Lowe, on the other hand, was the first Braves pitcher since 1988 (Glavine) to lose 17 games in a season. The 17 losses were tied for the most in all of MLB and set a new personal record for futility. He had the worst ERA among the starting rotation and, for the most part, did not pitch like he was worth $60 million. His nine wins are his fewest since becoming a full-time starter in 2002.

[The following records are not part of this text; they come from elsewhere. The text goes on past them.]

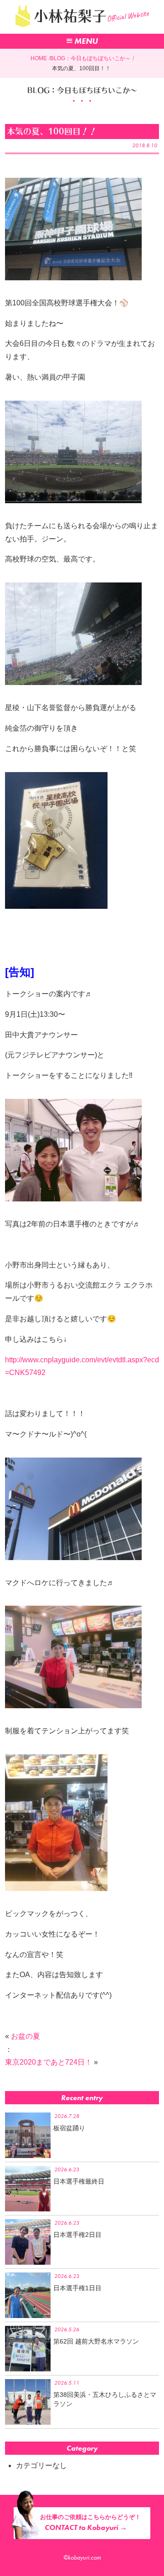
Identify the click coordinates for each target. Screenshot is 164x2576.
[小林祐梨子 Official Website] (82, 29)
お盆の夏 (25, 2036)
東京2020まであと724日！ (48, 2062)
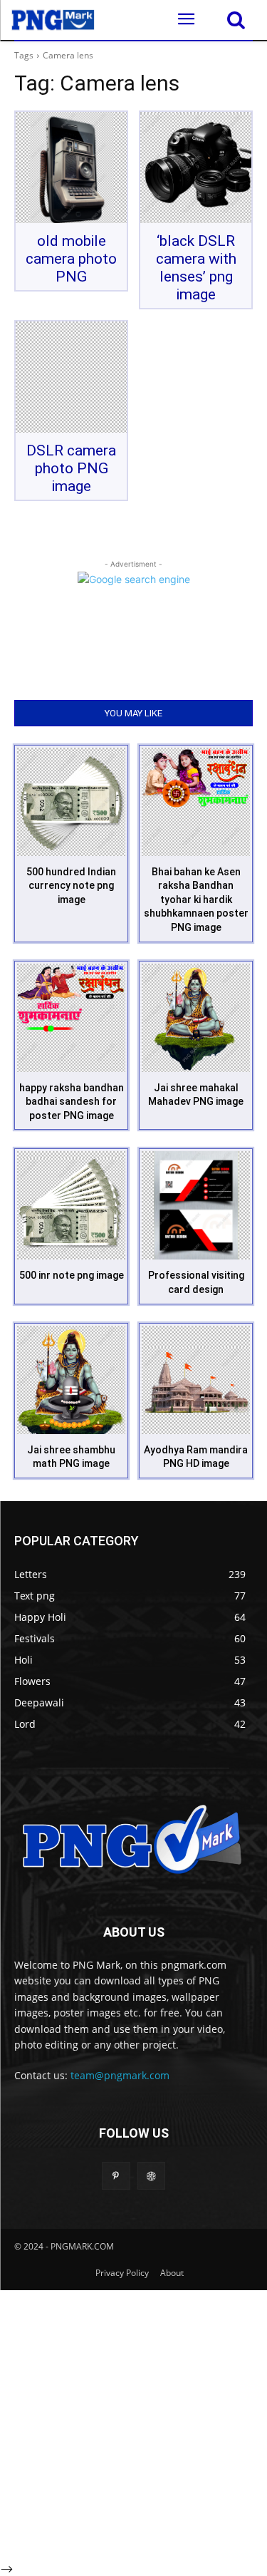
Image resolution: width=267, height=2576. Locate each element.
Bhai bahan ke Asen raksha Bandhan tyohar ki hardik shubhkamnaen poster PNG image (196, 899)
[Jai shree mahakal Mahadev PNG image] (196, 1018)
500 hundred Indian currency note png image (71, 885)
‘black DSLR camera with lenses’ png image (196, 267)
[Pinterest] (116, 2176)
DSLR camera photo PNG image (71, 468)
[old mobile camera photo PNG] (71, 167)
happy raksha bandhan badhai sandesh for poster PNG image (71, 1101)
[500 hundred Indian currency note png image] (71, 802)
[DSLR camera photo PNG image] (71, 377)
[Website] (151, 2176)
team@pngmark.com (119, 2075)
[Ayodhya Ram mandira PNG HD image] (196, 1380)
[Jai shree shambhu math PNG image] (71, 1380)
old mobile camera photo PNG (71, 258)
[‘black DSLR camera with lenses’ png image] (195, 167)
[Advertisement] (133, 2423)
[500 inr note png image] (71, 1205)
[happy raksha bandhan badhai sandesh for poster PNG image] (71, 1018)
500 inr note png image (71, 1275)
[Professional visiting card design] (196, 1205)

|2011 - Tim Hudson||16-10||33||33||1||1||0||0||215.0||189||86||77||14||56||158||3.22||1.14|
Lowe may have been the opening day starter, but it was Hudson who proved to be the better pitcher. Hudson's 158 strikeouts are the most he's recorded with the Braves and it's the fourth-highest total of his career. His 2.82 K/BB ratio is the highest he's ever recorded. His GB% (56.7) was the lowest since 2002, yet it was good enough for fourth in all of MLB; the same goes for his GB/FB ratio (2.29). He tossed Atlanta's first of two complete game shutouts during the season, an 8-0 1-hitter over Milwaukee on May 4. He earned his 1,600th career strikeout in his June 20 start vs. Toronto and won the 10,000th game in Braves franchise history July 15.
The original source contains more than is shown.